* **TEXT SECTION**:
The requirements for grounding are in accordance with Article 250. Antenna masts must be grounded to the same grounding electrode used for the building's electrical system, to ensure that all exposed, non–current-carrying metal parts are at the same potential. In many cases, masts are connected incorrectly to conveniently located vent pipes, metal gutters, or downspouts. Such a connection could create potential differences between lead-in conductors and various metal parts located in or on buildings, resulting in possible shock and fire hazards. An underground gas piping system is not permitted to be used as a grounding electrode.
Section 810.21(J) clarifies that the bonding requirement applies only to electrodes at the same building or structure. The use of separate radio/television grounding electrodes is not required.
Thanks Speedy for the detail of your post. Also for correcting some of my oversights.
I wish I had all those real answers.
If lightning strikes your house directly, all bets are off. Does anyone REALLY think lightning cares about a piece of 6AWG CU? Really?
Andy, of course lightning cares. It just hasn't called in a while.:)
Just a little about lightning so people reading this thread don't think that you can just take away all the electrodes of the GES system without consequence. I'm not talking about reference to the lightning protection system in this article on grounding and how it relates to lightning strikes. This is taken from an article by the IAEI to expound on the ges being in place to keep damage from occuring to gas lines during a lightning or high voltage event.
1.3 Lightning Impact
Lightning is one of the most destructive forces of nature. Direct and indirect strikes on or near structures can cause severe damage to the building and initiate fires that can result in the loss of property and lives. Despite this destructive power and with a few exceptions, jurisdictions throughout the United States do not require the installation of lightning protection systems. Instead, the electrical grounding system is required to address (as best it can) the issue of mitigating the lightning energy. However, the electrical grounding system is only designed to protect the building occupants from ground-faults and not from lightning strikes. It should, therefore, be no surprise that many metallic systems (such as wiring, coax cable, piping, and ducting) either fail or are damaged during electrical storms.

[Item coordinate data]
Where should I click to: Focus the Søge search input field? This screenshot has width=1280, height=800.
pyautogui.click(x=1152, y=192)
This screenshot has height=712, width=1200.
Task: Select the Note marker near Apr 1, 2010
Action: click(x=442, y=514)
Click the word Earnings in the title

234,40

* **OBJECTIVE**:
Please copy everything from "If lightning strikes" down to "high voltage event." in the grounding discussion, and swap "house" for "home". You won't need these rows.

* **ANSWER**:
If lightning strikes your home directly, all bets are off. Does anyone REALLY think lightning cares about a piece of 6AWG CU? Really?
Andy, of course lightning cares. It just hasn't called in a while.:)
Just a little about lightning so people reading this thread don't think that you can just take away all the electrodes of the GES system without consequence. I'm not talking about reference to the lightning protection system in this article on grounding and how it relates to lightning strikes. This is taken from an article by the IAEI to expound on the ges being in place to keep damage from occuring to gas lines during a lightning or high voltage event.